For conspicious gallantry and intrepidity at the risk of his life above and beyond the call of duty while serving as chaplain on board the U.S.S. Franklin when that vessel was fiercely attacked by enemy Japanese aircraft during offensive operations near Kobe, Japan, on 19 March 1945. A valiant and forceful leader, calmly braving the perilous barriers of flame and twisted metal to aid his men and his ship, Lt. Comdr. O'Callahan groped his way through smoke-filled corridors to the open flight deck and into the midst of violently exploding bombs, shells, rockets and other armament. With the ship rocked by incessant explosions, with debris and fragments raining down and fires raging in every-increasing fury, he ministered to the wounded and dying, comforting and encouraging men of all faiths; he organized and led firefighting crews into the blazing inferno on the flight deck; he directed the jettisoning of live ammunition and the flooding of the magazine; he manned a hose to cool hot, armed bombs rolling dangerously on the listing deck, continuing his efforts despite the searing, suffocating smoke which forced men to fall back gasping and imperiled others who replaced them. Serving with courage, fortitude, and deep spiritual strength, Lt. Comdr. O'Callahan inspired the gallant officers and men of the Franklin to fight heroically and with profound faith in the face of almost certain death to return their stricken ship to port.
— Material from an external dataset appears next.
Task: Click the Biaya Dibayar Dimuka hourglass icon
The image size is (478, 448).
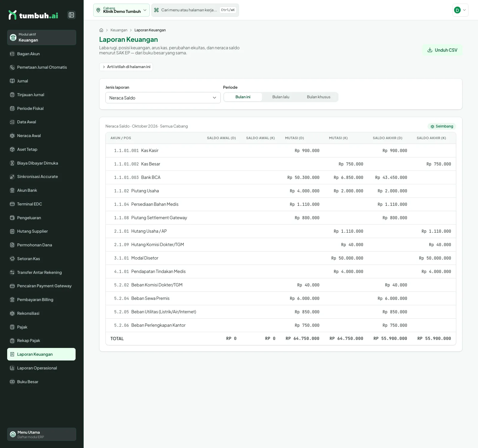Action: click(x=12, y=163)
The late Rev. William Leonard, SJ, left the Boston College faculty to serve three years as an Army chaplain in the jungles of New Guinea and in the Philippines during the Second World War. He wrote an account of his service in the 1995 book Where Thousands Fell. A reviewer writes:

While serving six months in New Guinea, Father Leonard undertakes the building of a chapel with an altar. The Finschhafen altar was made of materials found at hand and donated by soldiers of all faiths. The materials included a Jeep piston for the incense burner, missile and shell casings for candle holders and the legs of the altar and a cross carved from mahogany, a native wood of New Guinea. He wanted to represent three things: a Catholic altar, the ordnance battalion and the hardships the soldiers faced in the tropics.

After the war, the altar was transported back to Boston, and then found a home in the U.S. Army Chaplain Museum.

Father Leonard leaves Finschhafen to participate in the beachhead invasion of Lingayen in the Philippines. Armed only with a bola knife to dig foxholes, he accompanies the soldiers inland where they endure Japanese bombs and shelling.

Through the words of Father Leonard,
Where Thousands Fell pays tribute to all the chaplains who serve and die offering spiritual comfort to soldiers in war or peace.

Meantime, Rod Dreher's recent National Review cover piece on military chaplains gets two thumbs up from former chaplain Bill Cork.

Father Duffy of the Fighting 69th is paid tribute here, and Archbishop Philip Hannan, the Jumping Padre, here.


#


 
This page is powered by Blogger.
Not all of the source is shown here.